En raison du changement climatique, le cycle de l'eau en France a subi d'importantes modifications qui affectent de nombreux secteurs comme l'agriculture, l'énergie, le tourisme ou l'industrie. Le président Emmanuel Macron a récemment annoncé le lancement d'un "plan sobriété eau" avec plus de 50 mesures. Ce plan prévoit la gestion future de l'eau avec pour objectif principal d'atteindre 10 % d'économies d'eau dans tous les secteurs d'ici 2030.
Parmi les grandes lignes d'action de ce plan, on peut souligner la volonté d'aller vers une plus grande sobriété dans les secteurs très consommateurs d'eau, la réutilisation des eaux usées, la transformation du secteur agricole et la mise en place d'une tarification progressive pour favoriser la réduction de la consommation d'eau.
6. Avez-vous des informations sur la technologie d'extraction directe du lithium (EDL) que le consortium chinois utilisera pour extraire le carbonate de lithium en Bolivie ?
Dans le cas de l'extraction du lithium dans les saumures, la technique d'extraction directe (EDL) représente une grande avancée technologique qui maximise les rendements et a une empreinte carbone beaucoup plus faible que les autres techniques traditionnelles. Bien que cette technique soit encore en phase de développement, elle représente une piste très intéressante.
La France est l'un des pays les plus avancés dans cette technologie. Plusieurs entreprises françaises ont développé leurs propres techniques d'extraction directe et certaines opèrent déjà dans la région dans des salars en Argentine et au Chili. Les entreprises françaises sont toujours très intéressées à participer au projet bolivien d'extraction et d'industrialisation du lithium bolivien, dans la mesure où elles perçoivent un intérêt de la part des Boliviens.

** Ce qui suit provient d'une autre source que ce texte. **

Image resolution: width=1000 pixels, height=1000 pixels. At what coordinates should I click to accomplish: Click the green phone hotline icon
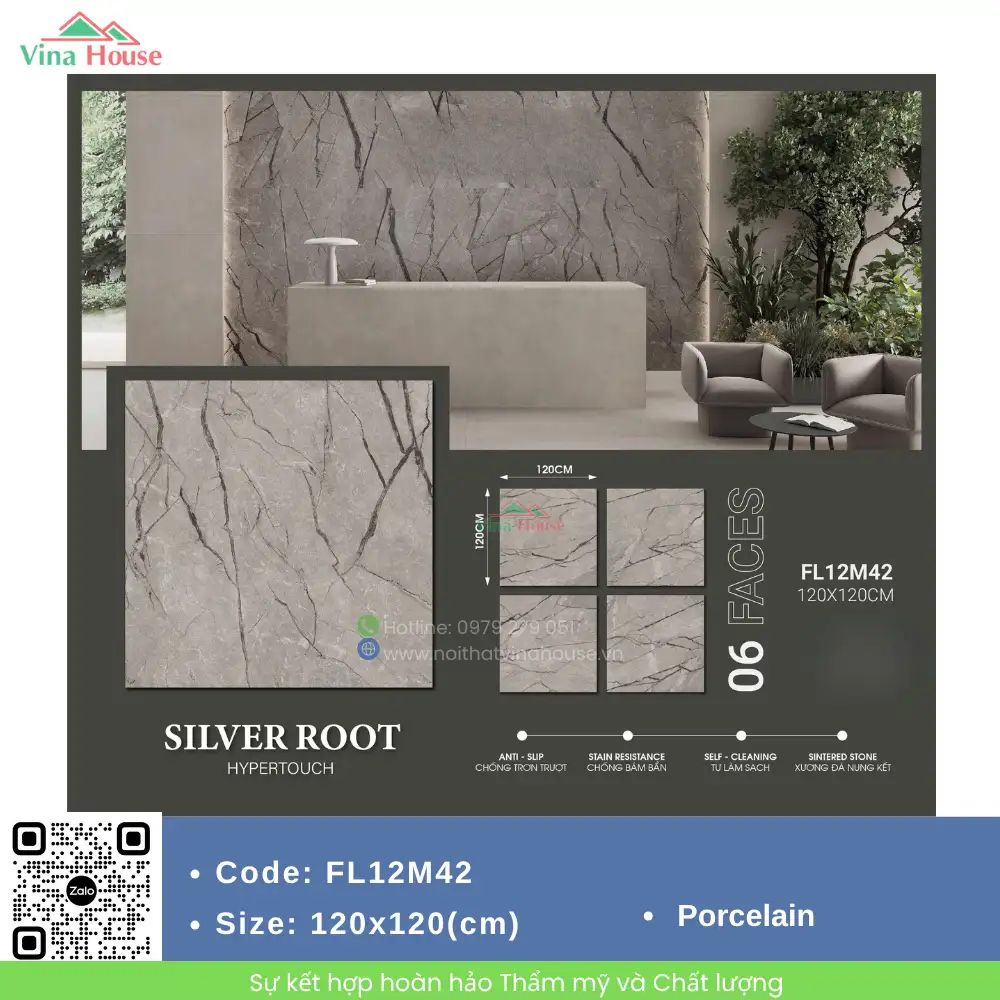[368, 626]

La France dispose d'une grande capacité en matière de recherche et d'innovation sur l'ensemble de la chaîne de valeur du lithium grâce à des institutions internationalement reconnues. Je pense notamment au Commissariat à l'énergie atomique spécialisé dans la transition énergétique (CEA-Liten) et au BRGM, évoqué plus haut. Ces deux organismes témoignent de la coopération entre la France et la Bolivie dans le domaine des minerais, une histoire franco-bolivienne qui a débuté dans les années 1970, lorsque l'ORSTOM (aujourd'hui Institut de Recherche et Développement, IRD) a participé à l'étude de quantification de l'Uyuni réserves salines.